The third category is potential “future news” threats: biowarfare and pandemics, fragile cities and climate-driven insecurity. These risks extend beyond national borders. They are where the “tragedy of the commons” is most likely to arise — and where multilateral constructs may bridge national boundaries. Consider that more than 850 million people live in small cities; that in cities, homicide is the leading cause of violent death; and that, across Latin America and West Africa, violence related to organized crime is on an upsurge. Are we doing enough and can we afford to wait on these risks?
Three more worrying trends magnify these security risks: an erosion of trust in state institutions, a slowdown in the pace of industrialization and the evidence of a continuing global economic crisis. Nothing creates insecurity like economic decline. The combination of mistrust and hopelessness for young people seeking jobs is potentially toxic.
Acknowledgement of these trends as security threats by the G-7 would help to stimulate focus on the implications of a post-industrial economy for less fortunate countries. Here, the reach of multilateral institutions, and their special legitimacy, creates an opportunity. Most of these threats may not be acute within the G-7, but their consequences will not respect borders as millions flee their impact.

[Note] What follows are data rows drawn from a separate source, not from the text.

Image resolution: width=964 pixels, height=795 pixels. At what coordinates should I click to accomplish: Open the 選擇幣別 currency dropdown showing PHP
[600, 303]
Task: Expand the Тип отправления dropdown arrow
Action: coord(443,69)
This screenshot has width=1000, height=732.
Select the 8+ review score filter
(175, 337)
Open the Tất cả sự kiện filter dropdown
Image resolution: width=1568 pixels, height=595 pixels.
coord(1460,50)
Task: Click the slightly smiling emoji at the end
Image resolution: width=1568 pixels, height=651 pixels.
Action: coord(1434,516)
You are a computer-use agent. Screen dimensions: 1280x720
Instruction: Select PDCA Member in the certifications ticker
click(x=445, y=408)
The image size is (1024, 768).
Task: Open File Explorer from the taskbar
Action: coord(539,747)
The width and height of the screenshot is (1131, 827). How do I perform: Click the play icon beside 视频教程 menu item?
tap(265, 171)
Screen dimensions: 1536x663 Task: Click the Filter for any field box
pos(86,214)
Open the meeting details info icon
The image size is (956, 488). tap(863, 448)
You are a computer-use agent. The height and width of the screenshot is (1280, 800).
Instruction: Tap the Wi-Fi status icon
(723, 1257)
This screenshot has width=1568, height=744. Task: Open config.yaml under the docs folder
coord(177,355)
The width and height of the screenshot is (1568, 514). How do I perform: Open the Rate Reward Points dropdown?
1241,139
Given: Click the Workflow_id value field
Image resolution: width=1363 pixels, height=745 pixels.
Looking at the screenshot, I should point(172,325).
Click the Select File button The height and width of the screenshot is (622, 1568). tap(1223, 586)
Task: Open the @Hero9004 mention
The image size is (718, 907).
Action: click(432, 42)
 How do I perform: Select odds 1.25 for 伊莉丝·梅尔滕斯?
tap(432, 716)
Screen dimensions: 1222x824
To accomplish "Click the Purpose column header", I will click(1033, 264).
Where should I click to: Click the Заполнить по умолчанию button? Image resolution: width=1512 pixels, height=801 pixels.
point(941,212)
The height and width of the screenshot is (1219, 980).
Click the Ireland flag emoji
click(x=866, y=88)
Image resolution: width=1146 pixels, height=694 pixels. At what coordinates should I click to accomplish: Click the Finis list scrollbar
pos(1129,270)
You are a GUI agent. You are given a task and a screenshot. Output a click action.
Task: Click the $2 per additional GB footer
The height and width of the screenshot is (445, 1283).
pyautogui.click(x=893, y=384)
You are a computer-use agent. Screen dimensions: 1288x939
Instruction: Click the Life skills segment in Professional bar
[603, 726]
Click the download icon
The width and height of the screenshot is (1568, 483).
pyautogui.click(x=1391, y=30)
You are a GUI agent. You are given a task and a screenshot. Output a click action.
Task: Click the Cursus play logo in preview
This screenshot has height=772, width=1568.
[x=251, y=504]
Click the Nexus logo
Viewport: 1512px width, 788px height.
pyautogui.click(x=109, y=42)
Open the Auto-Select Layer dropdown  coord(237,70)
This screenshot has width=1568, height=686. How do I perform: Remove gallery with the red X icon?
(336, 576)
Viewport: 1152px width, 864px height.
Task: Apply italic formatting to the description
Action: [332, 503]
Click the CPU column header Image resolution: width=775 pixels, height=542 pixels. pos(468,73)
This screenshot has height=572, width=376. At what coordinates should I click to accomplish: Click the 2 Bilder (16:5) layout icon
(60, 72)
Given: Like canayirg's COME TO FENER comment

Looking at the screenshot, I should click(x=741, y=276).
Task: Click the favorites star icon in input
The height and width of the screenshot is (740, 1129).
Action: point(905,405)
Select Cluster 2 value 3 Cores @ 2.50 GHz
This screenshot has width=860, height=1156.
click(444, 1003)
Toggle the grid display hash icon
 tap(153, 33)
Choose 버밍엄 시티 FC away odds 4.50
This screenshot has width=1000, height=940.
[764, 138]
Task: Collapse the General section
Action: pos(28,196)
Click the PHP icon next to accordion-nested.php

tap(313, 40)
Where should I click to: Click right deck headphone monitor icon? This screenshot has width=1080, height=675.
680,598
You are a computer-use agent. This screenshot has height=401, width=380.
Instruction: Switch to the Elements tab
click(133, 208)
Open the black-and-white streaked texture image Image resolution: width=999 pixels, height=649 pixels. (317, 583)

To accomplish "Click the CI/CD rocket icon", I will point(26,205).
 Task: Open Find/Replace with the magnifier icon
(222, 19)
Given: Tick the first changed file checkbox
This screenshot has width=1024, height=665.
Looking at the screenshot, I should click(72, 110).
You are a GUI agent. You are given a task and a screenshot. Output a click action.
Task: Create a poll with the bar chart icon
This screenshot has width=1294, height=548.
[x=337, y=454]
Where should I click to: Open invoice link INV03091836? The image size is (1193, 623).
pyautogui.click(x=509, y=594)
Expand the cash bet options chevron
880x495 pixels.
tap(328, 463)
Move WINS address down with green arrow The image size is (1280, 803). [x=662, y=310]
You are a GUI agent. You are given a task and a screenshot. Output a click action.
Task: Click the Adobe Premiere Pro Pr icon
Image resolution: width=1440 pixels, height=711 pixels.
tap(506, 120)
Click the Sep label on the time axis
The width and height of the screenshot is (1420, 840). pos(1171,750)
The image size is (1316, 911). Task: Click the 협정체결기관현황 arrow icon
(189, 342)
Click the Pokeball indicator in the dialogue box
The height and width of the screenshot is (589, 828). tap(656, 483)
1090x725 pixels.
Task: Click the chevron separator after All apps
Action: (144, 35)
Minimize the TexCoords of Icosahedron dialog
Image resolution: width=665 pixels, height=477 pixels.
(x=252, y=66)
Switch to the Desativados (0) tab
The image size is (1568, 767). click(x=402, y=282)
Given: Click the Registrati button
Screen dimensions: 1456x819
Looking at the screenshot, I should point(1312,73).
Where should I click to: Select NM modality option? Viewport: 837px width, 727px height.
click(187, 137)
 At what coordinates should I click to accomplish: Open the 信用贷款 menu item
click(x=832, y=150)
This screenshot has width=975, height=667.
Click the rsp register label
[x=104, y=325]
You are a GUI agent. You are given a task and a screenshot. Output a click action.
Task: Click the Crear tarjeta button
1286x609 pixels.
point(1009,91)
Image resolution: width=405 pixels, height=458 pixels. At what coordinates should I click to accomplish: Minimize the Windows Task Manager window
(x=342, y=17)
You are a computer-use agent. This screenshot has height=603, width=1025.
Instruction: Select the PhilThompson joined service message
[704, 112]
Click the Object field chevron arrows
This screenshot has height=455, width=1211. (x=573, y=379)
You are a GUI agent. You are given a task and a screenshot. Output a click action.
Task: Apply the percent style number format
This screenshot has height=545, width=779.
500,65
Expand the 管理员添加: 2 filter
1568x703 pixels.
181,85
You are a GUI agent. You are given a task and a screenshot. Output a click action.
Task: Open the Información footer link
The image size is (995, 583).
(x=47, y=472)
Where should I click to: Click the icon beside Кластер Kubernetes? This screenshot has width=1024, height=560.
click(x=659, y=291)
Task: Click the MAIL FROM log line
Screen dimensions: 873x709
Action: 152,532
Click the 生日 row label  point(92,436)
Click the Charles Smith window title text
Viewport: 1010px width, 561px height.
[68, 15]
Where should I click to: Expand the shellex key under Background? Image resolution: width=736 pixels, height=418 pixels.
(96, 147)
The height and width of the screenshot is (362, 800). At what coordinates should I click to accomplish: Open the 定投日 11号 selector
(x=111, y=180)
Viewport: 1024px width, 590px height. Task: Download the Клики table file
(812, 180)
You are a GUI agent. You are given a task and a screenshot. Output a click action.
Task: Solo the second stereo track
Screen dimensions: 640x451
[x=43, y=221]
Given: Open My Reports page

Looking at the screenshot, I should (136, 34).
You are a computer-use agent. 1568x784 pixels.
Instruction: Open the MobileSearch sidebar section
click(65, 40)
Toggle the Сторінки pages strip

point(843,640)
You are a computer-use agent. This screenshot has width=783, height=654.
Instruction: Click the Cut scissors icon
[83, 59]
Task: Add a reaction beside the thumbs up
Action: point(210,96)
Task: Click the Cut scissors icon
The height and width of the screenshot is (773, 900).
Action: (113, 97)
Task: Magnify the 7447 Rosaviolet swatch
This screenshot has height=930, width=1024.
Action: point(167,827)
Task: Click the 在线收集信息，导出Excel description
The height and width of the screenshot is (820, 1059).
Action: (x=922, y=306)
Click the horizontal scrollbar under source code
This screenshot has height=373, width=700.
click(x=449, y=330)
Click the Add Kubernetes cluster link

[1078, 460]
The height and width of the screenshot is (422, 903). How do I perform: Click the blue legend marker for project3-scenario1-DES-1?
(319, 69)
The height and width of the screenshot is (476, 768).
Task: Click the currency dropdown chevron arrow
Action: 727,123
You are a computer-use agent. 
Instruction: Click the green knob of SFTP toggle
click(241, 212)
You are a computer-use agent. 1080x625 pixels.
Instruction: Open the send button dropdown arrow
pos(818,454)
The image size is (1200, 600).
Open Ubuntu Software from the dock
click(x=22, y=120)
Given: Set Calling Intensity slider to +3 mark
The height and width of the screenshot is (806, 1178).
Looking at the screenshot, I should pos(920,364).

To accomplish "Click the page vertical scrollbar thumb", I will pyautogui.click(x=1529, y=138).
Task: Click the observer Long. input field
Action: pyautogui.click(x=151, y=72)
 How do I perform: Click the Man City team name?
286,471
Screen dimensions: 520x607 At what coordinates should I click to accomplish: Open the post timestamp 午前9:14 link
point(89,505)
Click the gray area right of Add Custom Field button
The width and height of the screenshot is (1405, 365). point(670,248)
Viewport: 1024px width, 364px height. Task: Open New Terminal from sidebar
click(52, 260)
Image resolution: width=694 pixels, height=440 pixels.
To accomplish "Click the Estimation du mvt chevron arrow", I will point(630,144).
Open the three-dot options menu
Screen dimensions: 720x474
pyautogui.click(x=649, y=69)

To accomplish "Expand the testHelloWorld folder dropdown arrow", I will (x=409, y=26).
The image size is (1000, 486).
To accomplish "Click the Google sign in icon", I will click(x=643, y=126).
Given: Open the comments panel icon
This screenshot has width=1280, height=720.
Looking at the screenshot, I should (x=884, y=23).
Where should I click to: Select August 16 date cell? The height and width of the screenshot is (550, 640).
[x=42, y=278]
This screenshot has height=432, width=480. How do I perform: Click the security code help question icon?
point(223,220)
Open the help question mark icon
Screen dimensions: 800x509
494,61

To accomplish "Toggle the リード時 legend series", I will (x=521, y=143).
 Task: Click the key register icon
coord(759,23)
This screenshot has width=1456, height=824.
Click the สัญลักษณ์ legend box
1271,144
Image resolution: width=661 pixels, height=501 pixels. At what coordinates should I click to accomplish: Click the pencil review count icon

There are modest but critical steps that the G-7 can take: increased investment in peacekeeping; concrete measures to counter radicalization; encouraging a multilateral response to cybersecurity; and pledging to support networks through which cities can share lessons learned in the struggle against violence and organized crime.
States generally act only in their own interest, although humanitarian exceptions are many. But we can ask the G-7 countries — as the most powerful and prosperous economies of the world — to recognize the value of taking decisions in support of common interests, and to act accordingly.
Because every time the world turns a blind eye to people suffering from conflict (such as in Syria) or fails to come together to protect all people from terror and crime, we lessen ourselves. And we step further away from the promise of the U.N. — a world free from war. If the leaders of the G-7 — the most powerful countries on Earth — will not help the world to make good on that promise, who will?
The G-7 summit format has often been derided as a vast flying circus, all hot air and no meaningful action. Ise-Shima can be different. Will it be?
David Malone is rector of the United Nations University in Tokyo and U.N. undersecretary-general.